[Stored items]

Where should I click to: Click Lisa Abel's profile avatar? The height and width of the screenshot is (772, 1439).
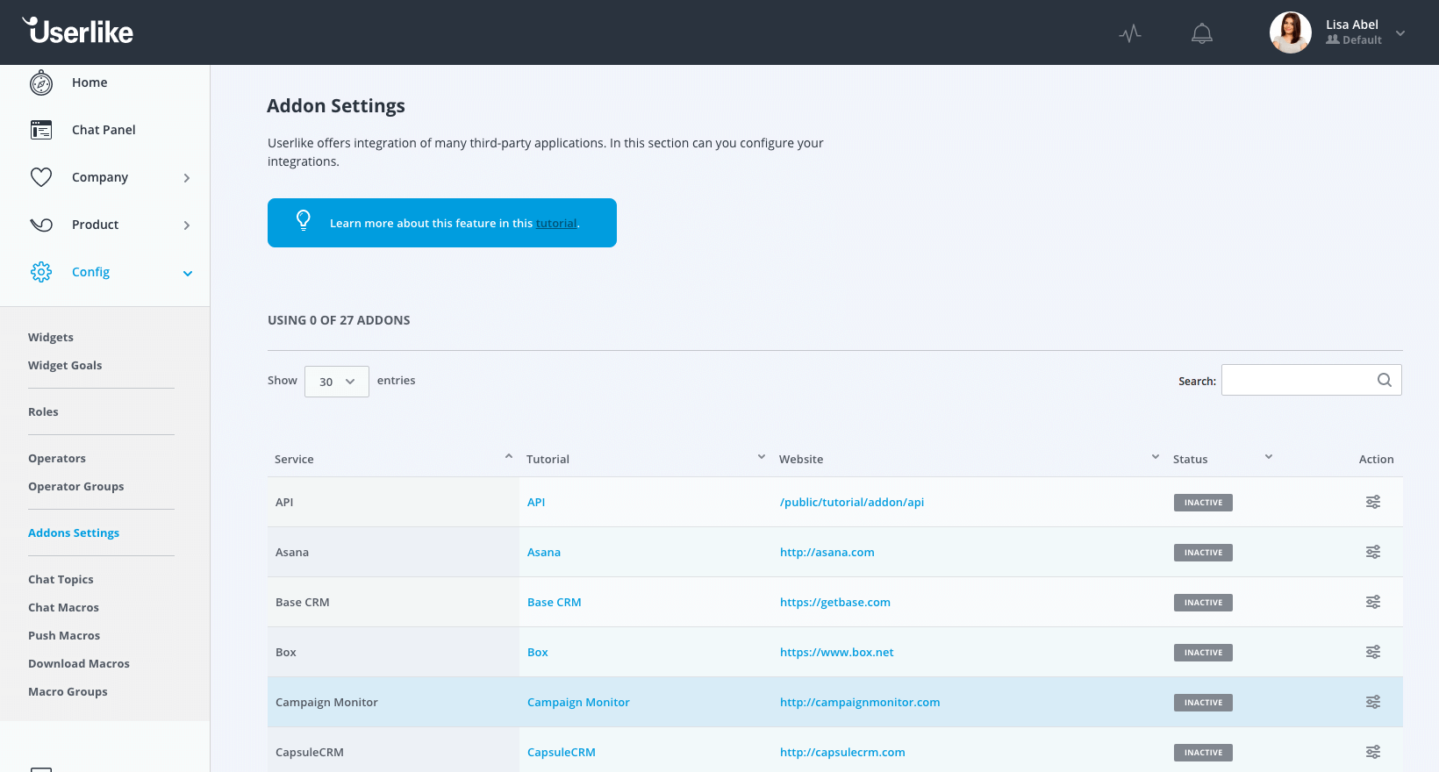pos(1290,32)
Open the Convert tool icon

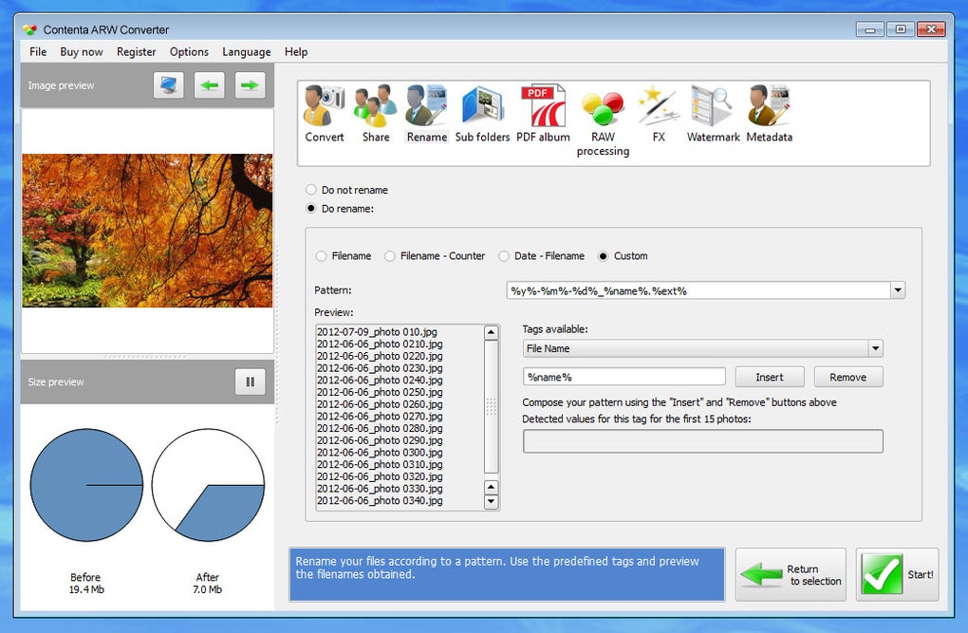point(325,114)
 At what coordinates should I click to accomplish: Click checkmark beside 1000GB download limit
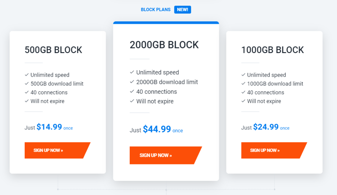pos(243,84)
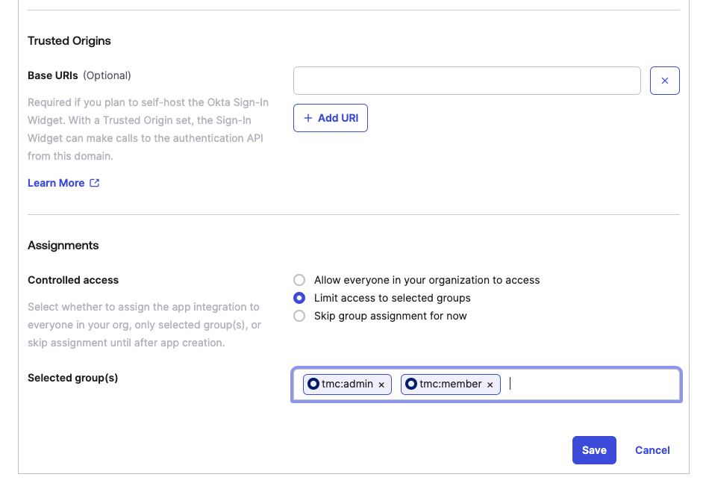Cancel the app integration form
The image size is (706, 489).
652,450
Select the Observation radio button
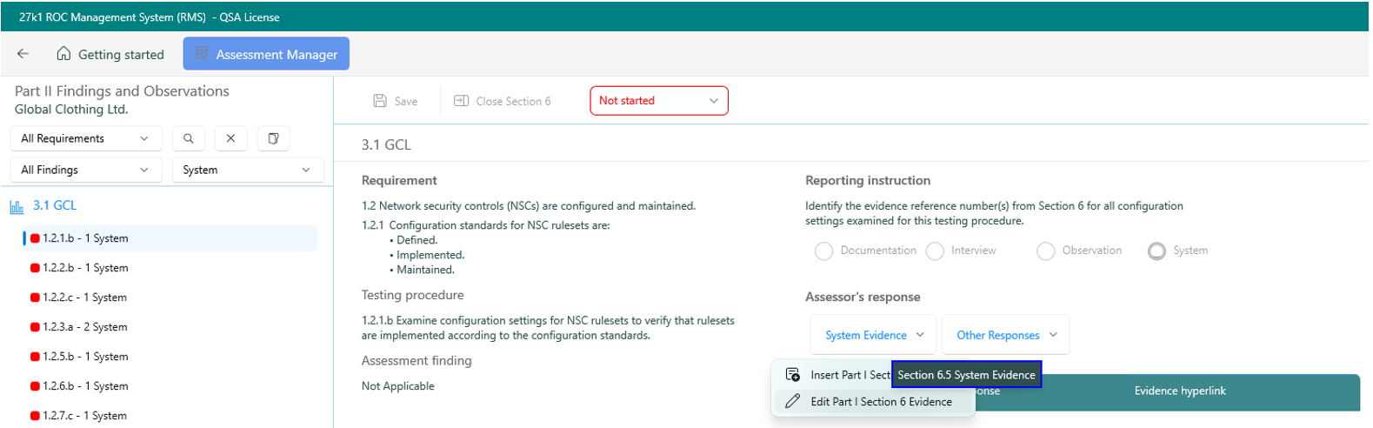Screen dimensions: 1373x428 point(1046,251)
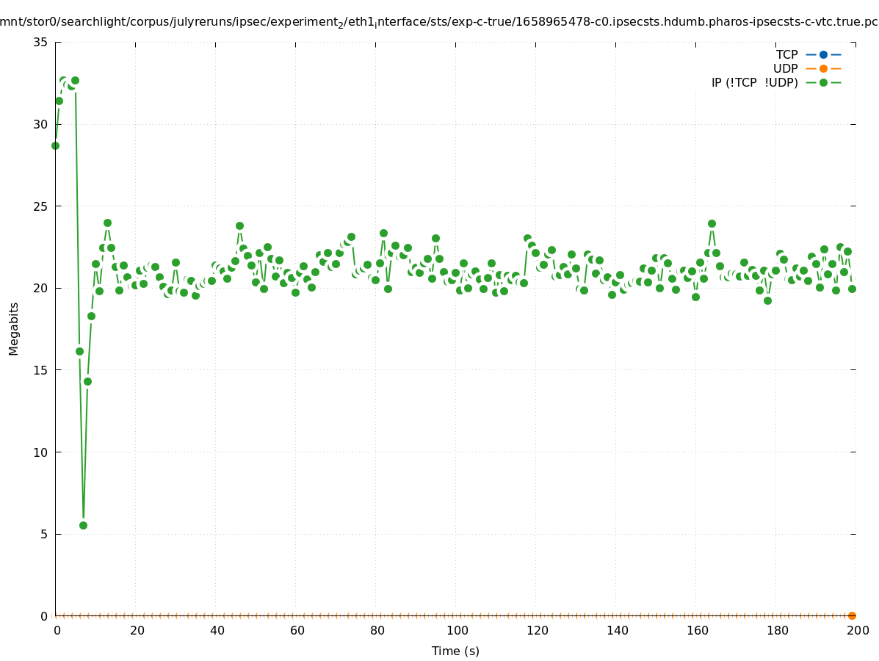Click the Megabits y-axis label

click(x=14, y=328)
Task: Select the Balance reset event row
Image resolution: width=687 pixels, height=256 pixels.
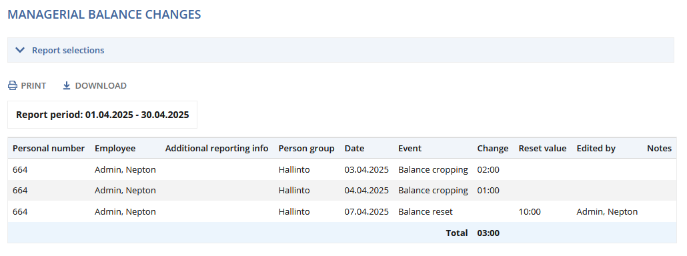Action: point(342,211)
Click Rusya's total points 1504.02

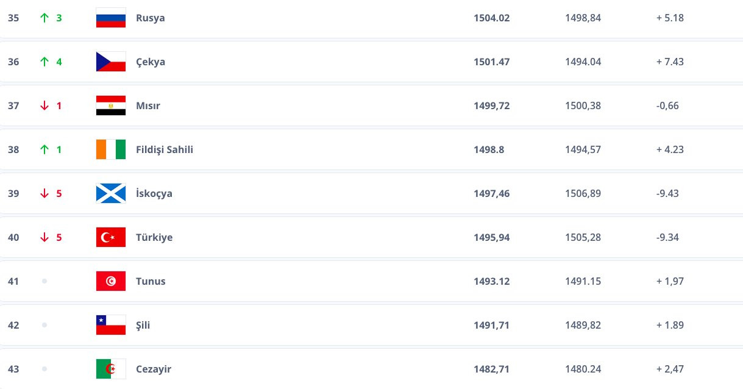point(491,18)
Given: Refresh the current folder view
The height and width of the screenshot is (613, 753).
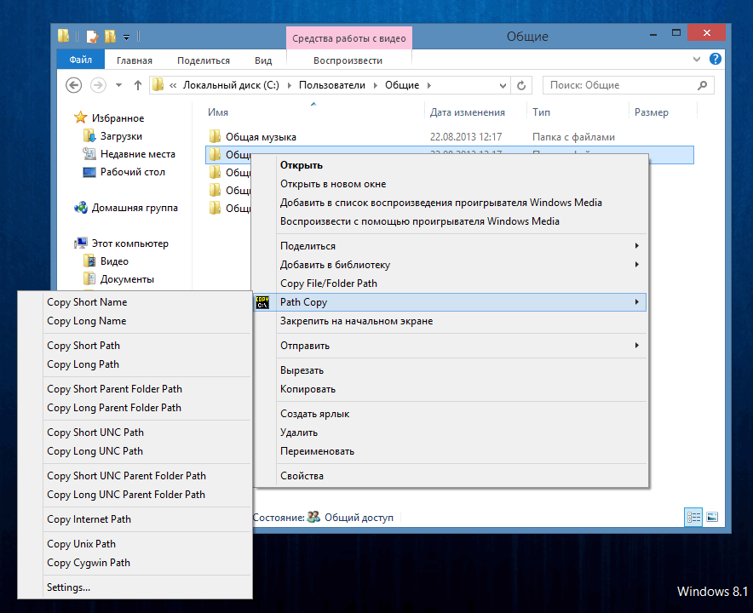Looking at the screenshot, I should tap(521, 85).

Work item: Set down the entries word for word, omitting all pictures.

The completed task:
Where should I click to: Click Lisa Abel's profile avatar? The height and width of the screenshot is (772, 1439).
pos(1290,32)
Open the Convert tool icon

point(325,114)
 At what coordinates should I click to accomplish: Click checkmark beside 1000GB download limit
pos(243,84)
Cancel the app integration form
The image size is (706, 489).
652,450
Select the Observation radio button
Screen dimensions: 1373x428 point(1046,251)
Click the Megabits y-axis label

click(x=14, y=328)
Task: Select the Balance reset event row
Image resolution: width=687 pixels, height=256 pixels.
Action: point(342,211)
Click Rusya's total points 1504.02

point(491,18)
Given: Refresh the current folder view
The height and width of the screenshot is (613, 753).
Looking at the screenshot, I should tap(521, 85).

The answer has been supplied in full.